Sigismund et al. (3) show that EGFR follows different endocytic routes depending on the concentration of ligand delivered to the cells. In the presence of low [EGF], EGFR is exclusively internalized by CDE (Fig. 1), likely by its peptide signals binding AP2 (1). In contrast, the EGFR is ubiquitylated only when exposed to higher (physiological) [EGF]. Under these conditions, the EGFR is internalized via both CDE and CIE pathways; whether the EGFR traveling via the CDE pathway is Ub-modified is unclear. Chen and De Camilli (2) used a GFP–Ub fusion protein that associates with the plasma membrane via myristoylation to show that Ub is a powerful internalization signal; in cells depleted for clathrin, Ub can direct a CIE route. Both studies also demonstrate that Ub is a signal by using Ub-fusions with the critical Ile-44 residue mutated (thus preventing binding to Ub-binding proteins like epsin and eps15, and others). Furthermore, Sigismund et al. (3) suggest that Ub-dependent internalization is CIE-specific, occurring at caveolae. Importantly, Chen and De Camilli (2) show that the Ub-binding and the clathrin-binding capabilities of the epsins are mutually exclusive, suggestive of either intramolecular regulation of epsins acting as a switch or dual function that senses the Ub status of the cargo (Fig. 2).

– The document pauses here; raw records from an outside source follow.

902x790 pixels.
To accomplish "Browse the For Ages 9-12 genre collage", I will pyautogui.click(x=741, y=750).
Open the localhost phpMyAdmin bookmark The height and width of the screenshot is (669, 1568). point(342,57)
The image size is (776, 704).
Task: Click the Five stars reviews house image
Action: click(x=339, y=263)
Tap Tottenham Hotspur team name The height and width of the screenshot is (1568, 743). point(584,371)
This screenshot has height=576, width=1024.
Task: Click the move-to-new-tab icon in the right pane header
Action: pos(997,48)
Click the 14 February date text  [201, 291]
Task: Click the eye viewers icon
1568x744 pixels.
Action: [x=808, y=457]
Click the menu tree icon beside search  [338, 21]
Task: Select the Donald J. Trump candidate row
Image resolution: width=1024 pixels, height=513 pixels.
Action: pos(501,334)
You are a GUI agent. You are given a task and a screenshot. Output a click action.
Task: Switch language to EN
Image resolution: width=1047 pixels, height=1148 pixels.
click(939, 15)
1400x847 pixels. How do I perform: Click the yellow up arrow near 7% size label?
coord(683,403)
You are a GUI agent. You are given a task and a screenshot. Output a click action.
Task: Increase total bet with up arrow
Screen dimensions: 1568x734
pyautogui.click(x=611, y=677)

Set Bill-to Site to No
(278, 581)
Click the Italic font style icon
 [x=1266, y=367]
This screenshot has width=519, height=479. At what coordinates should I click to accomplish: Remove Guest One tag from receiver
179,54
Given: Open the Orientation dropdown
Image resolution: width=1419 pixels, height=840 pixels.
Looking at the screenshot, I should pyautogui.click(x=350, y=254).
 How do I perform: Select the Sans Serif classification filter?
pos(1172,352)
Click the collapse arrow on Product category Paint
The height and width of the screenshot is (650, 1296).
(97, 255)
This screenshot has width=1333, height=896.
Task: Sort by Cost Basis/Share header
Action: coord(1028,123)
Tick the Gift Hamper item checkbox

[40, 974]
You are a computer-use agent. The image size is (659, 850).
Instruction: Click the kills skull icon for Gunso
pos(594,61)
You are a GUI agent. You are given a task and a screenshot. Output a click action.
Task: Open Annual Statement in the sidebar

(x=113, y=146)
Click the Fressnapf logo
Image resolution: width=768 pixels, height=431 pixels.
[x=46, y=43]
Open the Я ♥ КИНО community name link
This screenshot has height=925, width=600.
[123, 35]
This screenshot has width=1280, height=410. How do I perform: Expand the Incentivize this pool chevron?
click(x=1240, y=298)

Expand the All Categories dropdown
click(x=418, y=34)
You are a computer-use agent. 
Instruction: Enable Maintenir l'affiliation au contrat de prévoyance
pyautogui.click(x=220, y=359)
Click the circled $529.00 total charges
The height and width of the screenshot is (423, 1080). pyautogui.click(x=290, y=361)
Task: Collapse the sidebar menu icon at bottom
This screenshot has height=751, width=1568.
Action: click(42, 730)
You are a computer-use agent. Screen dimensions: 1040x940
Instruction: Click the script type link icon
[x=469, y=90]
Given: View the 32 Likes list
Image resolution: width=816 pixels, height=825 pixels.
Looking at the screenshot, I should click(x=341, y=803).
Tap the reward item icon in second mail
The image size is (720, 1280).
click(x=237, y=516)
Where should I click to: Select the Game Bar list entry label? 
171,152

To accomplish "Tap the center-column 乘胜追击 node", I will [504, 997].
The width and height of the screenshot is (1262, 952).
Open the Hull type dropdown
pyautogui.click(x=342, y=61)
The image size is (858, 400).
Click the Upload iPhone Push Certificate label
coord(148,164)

These studies show how multiple endocytic pathways can internalize plasma membrane receptors, and the complex roles of the ever-ubiquitous Ub. It is tempting to suggest that, under certain basal conditions (e.g., low [ligand]), receptors are internalized via a default CDE pathway (Fig. 1). In this case, AP2 would recognize the cargo's peptide signals to promote cargo clustering in clathrin-coated pits. Epsin and Eps15 would act as accessory and scaffold proteins (e.g., recruiting other endocytosis proteins and clathrin, Fig. 1). This default CDE pathway may be instrumental for signal transduction and receptor recycling (16).
Under other physiological conditions (e.g., higher [ligand]), Ub modifications are more prevalent and a CIE component is added; this may end with Ub-modified EGFR degradation (3, 16). In CIE, epsin could act as a cargo adaptor by binding to receptor-attached Ub units; the findings of Chen and De Camilli predict that when the UIMs bind Ub, the clathrin-binding activity is occluded (or vice versa, epsin bound to clathrin may block UIM/Ub interactions). These mutually exclusive interactions may also regulate epsin, facilitating transit of EGFR-Ub via CDE.
How might a receptor choose different endocytic routes and fates based on ligand concentration-dependent differences? It is possible that in response to low vs. high [EGF], differential EGFR phosphorylation is induced, leading to recruitment of distinct signaling adaptors and activation of their downstream effectors (including Ub-ligases). Can epsins sense the presence of ubiquitylated receptors to act as either endocytic adaptors or accessory proteins, “switching” between the CDE (signaling) and the CIE (desensitizing) pathways (Fig. 2)? Because the ubiquitylation machinery is required for both internalization pathways, Ub may provide the receptor internalization signal in CIE; in CDE, the accessory proteins (e.g., epsins and Eps15/R) may be ubiquitylated to engage in intramolecular interactions (inhibiting Ub-receptor recognition) and enhance their clathrin-recruitment properties (6).
Endocytosis is interesting because it impacts many facets of cell physiology and homeostasis. These two studies present breakthroughs in two critical areas: Ub is an endocytic signal in mammalian cells, and epsin and Eps15 have previously unrecognized multifunctional properties. Now we need to understand how epsin and Eps15 protein activities are differentially regulated, and what are the regulatory roles contributed by Ub-modifications (of both cargo and endocytic machinery) within the two pathways. Previous studies may also benefit from reinterpretation in light of these findings.